*Task inputs*
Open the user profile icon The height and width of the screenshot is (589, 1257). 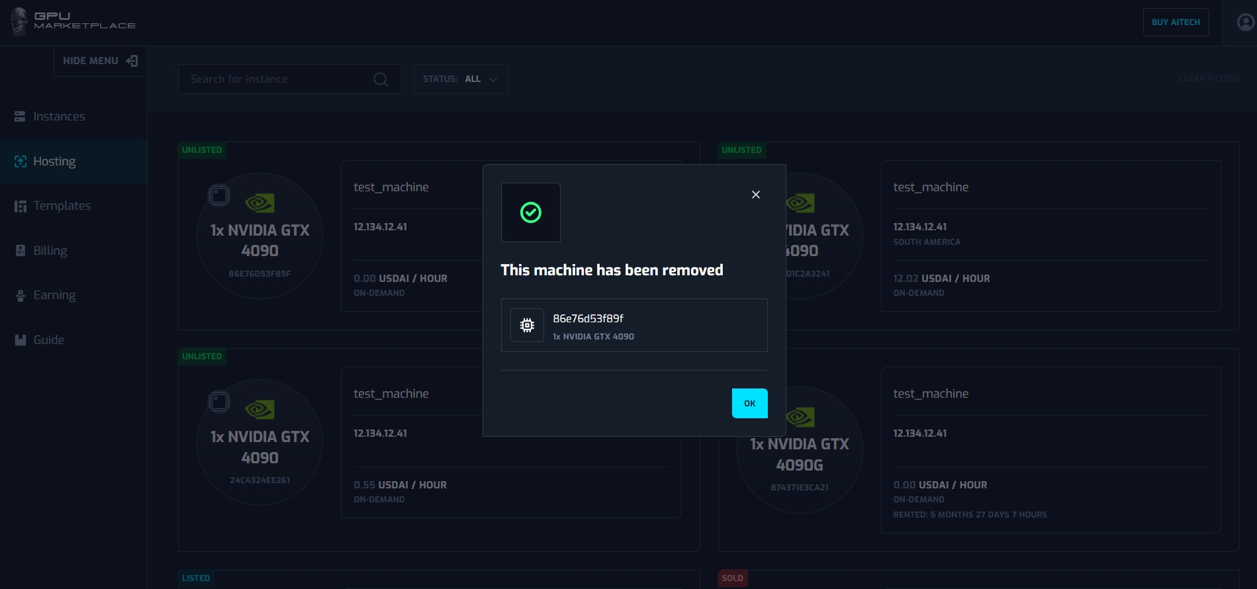pos(1245,23)
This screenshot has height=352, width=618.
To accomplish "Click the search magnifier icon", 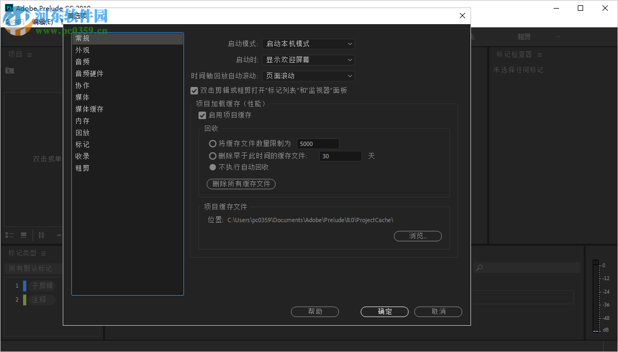I will coord(479,267).
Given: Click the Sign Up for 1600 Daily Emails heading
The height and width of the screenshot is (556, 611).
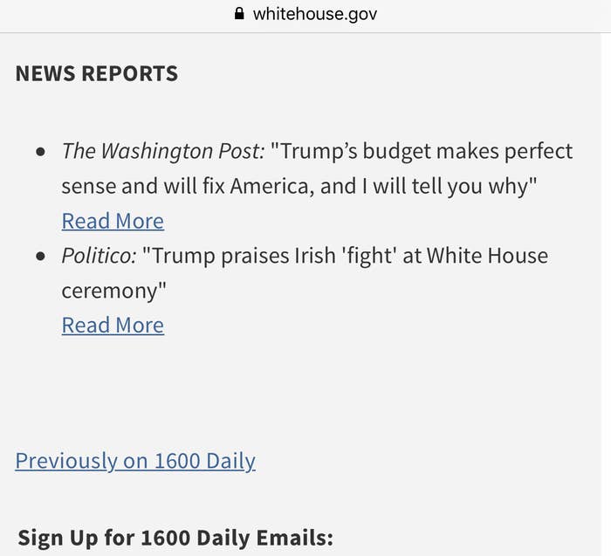Looking at the screenshot, I should [175, 538].
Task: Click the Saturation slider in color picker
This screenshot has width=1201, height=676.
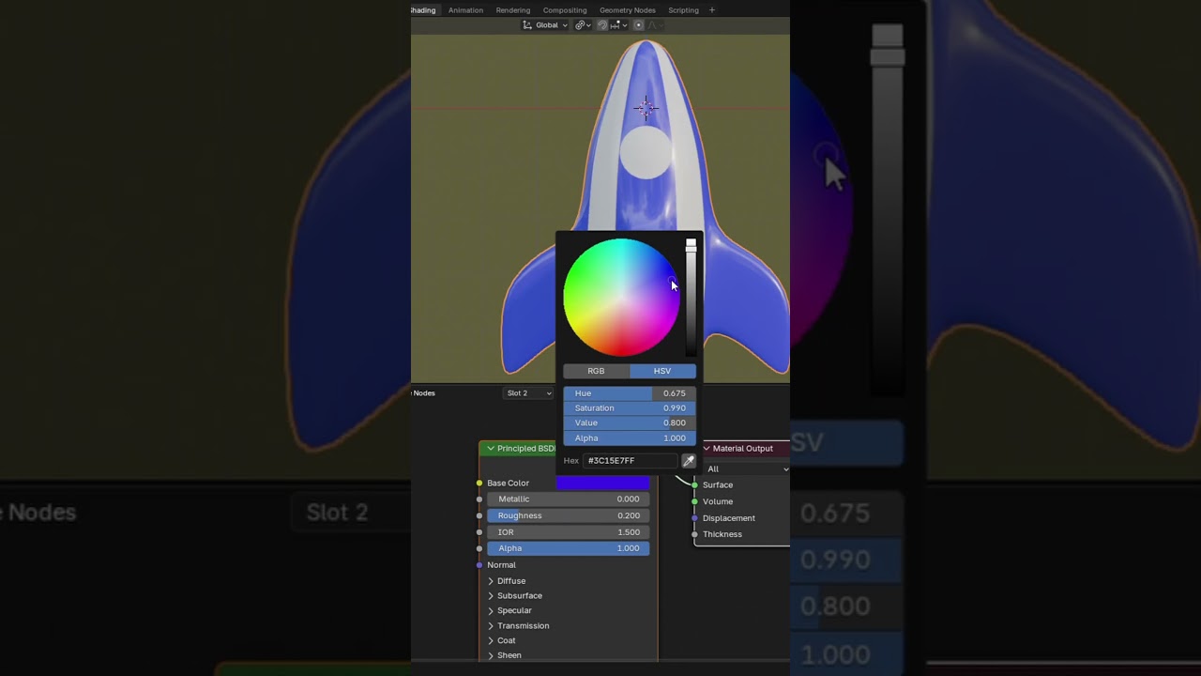Action: (x=630, y=408)
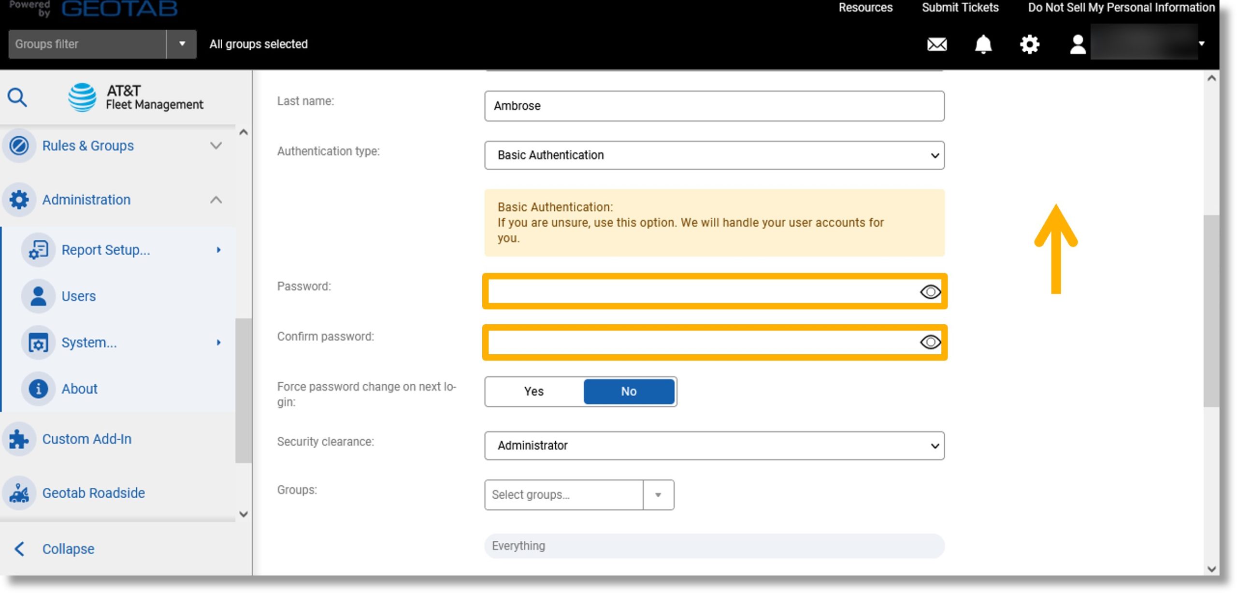1237x593 pixels.
Task: Expand the Authentication type dropdown
Action: click(x=932, y=155)
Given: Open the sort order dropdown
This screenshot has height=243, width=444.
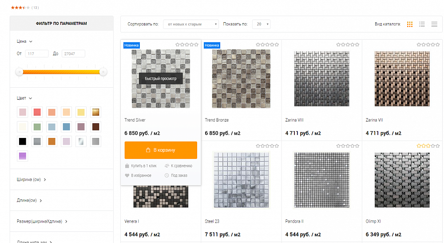Looking at the screenshot, I should pos(191,24).
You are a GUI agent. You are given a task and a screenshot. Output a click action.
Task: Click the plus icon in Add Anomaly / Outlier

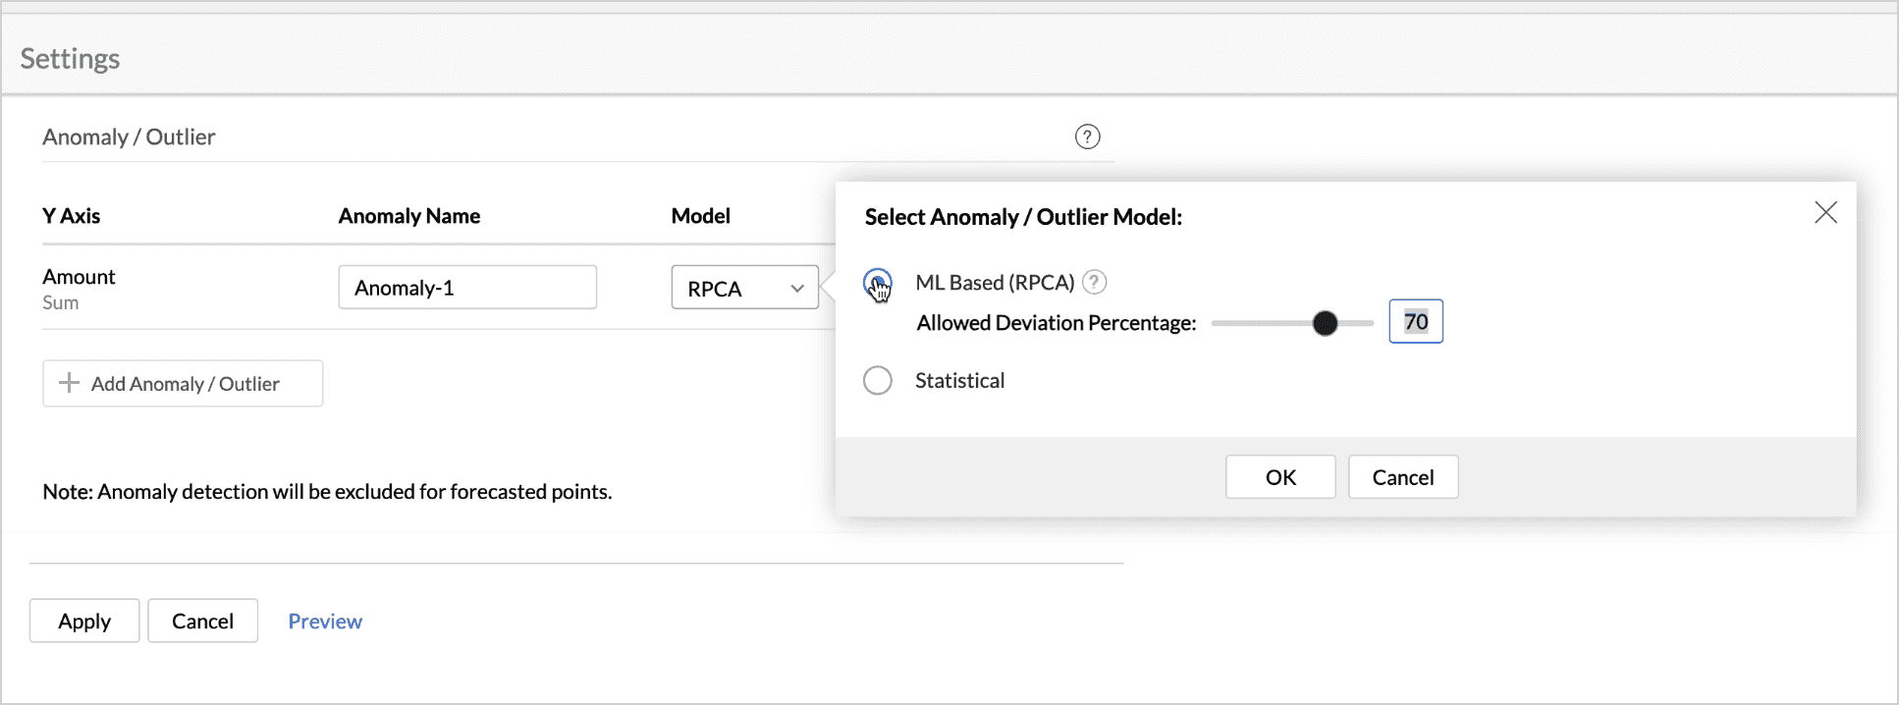pos(69,383)
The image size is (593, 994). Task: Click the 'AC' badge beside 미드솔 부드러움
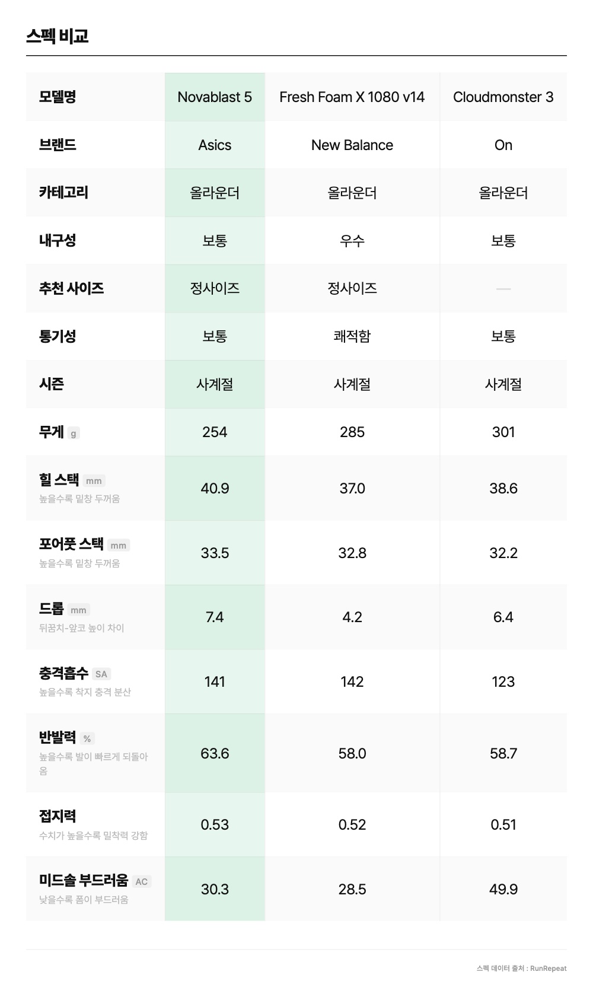tap(141, 882)
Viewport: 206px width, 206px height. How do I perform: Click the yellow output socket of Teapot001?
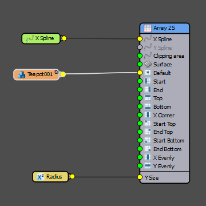click(x=63, y=74)
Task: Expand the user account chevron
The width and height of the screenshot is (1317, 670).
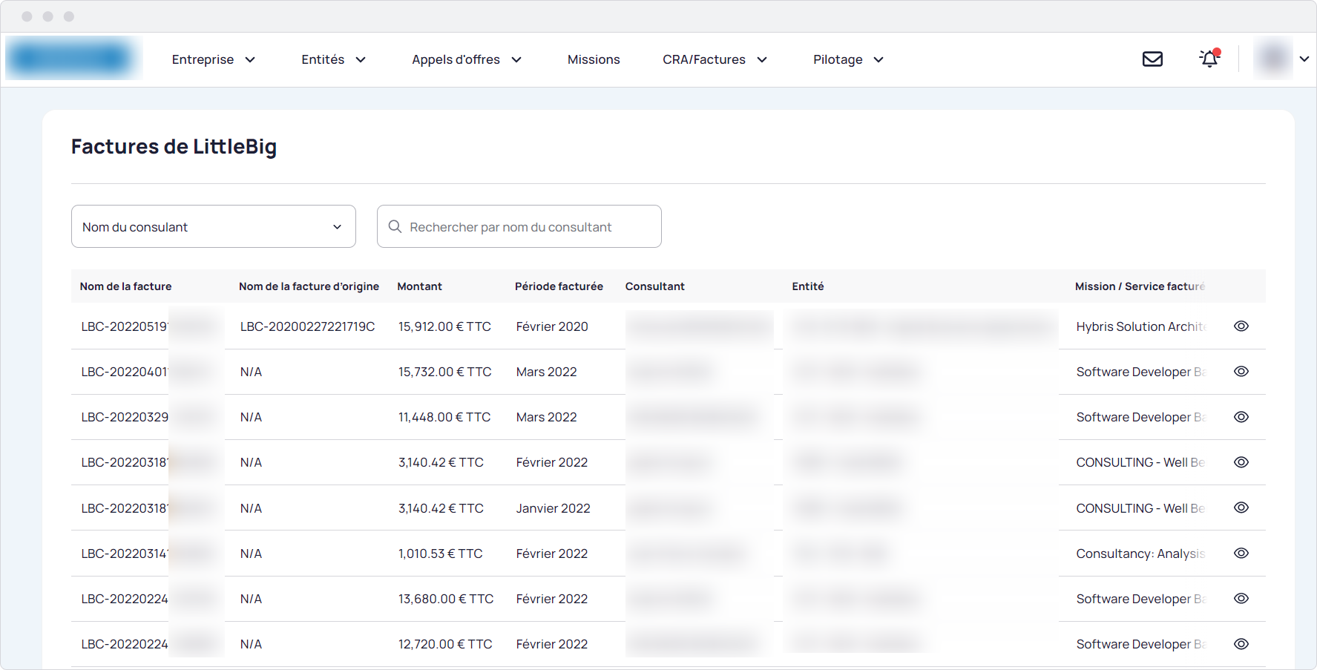Action: pos(1304,59)
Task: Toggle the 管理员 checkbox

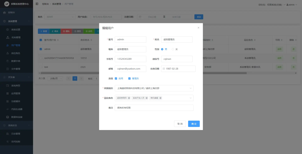Action: [x=129, y=79]
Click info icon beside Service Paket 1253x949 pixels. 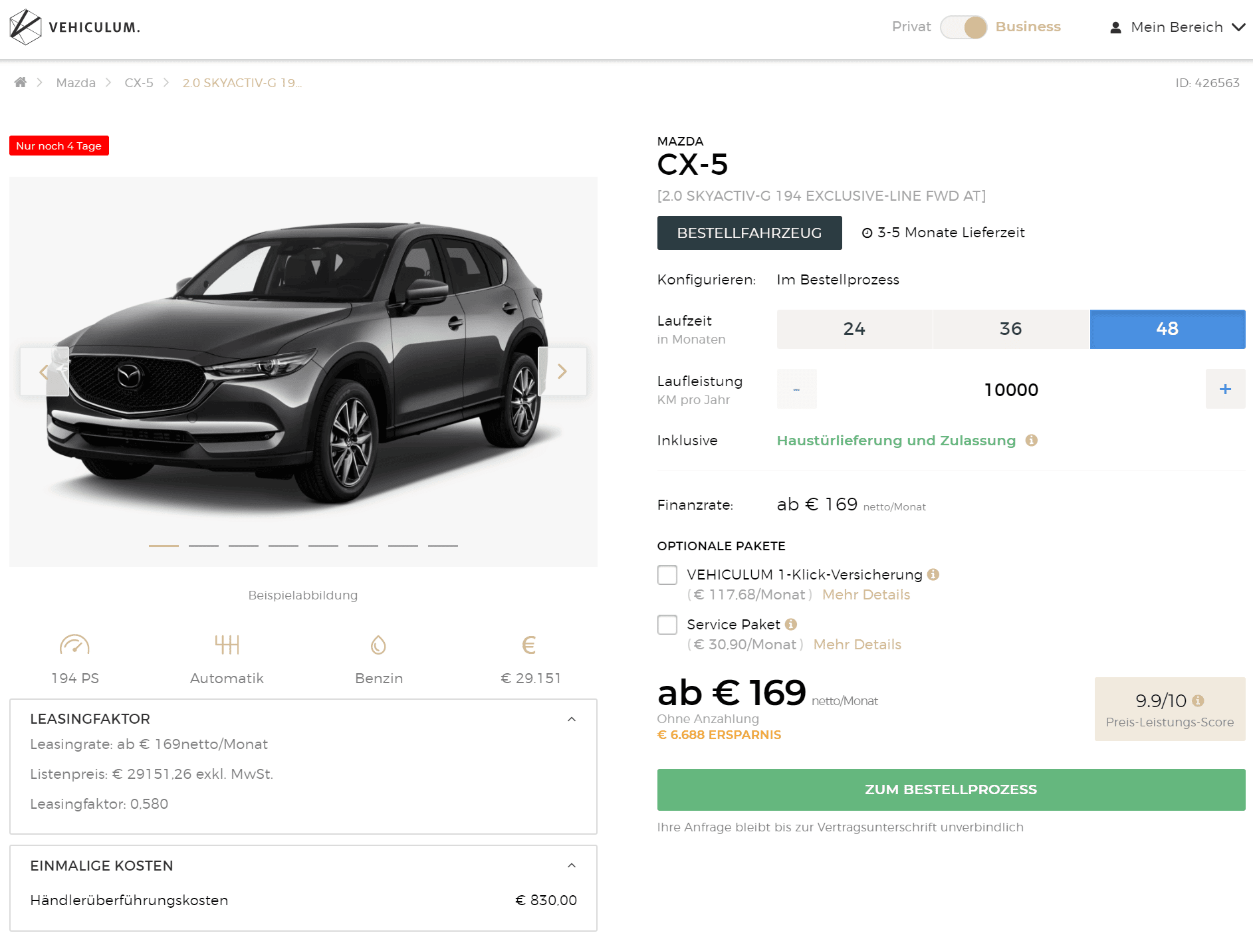(x=791, y=624)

*Work request*
Your answer is the exact run of lines above from the one with "Task: Click the Saturation" through the one with "Given: Open the sort order dropdown", both ends included, minus any picture.

*Output for this exercise*
Task: Click the Saturation slider in color picker
This screenshot has width=1201, height=676.
Action: (x=630, y=408)
1237x593 pixels.
Task: Expand the Authentication type dropdown
Action: click(x=932, y=155)
Given: Open the sort order dropdown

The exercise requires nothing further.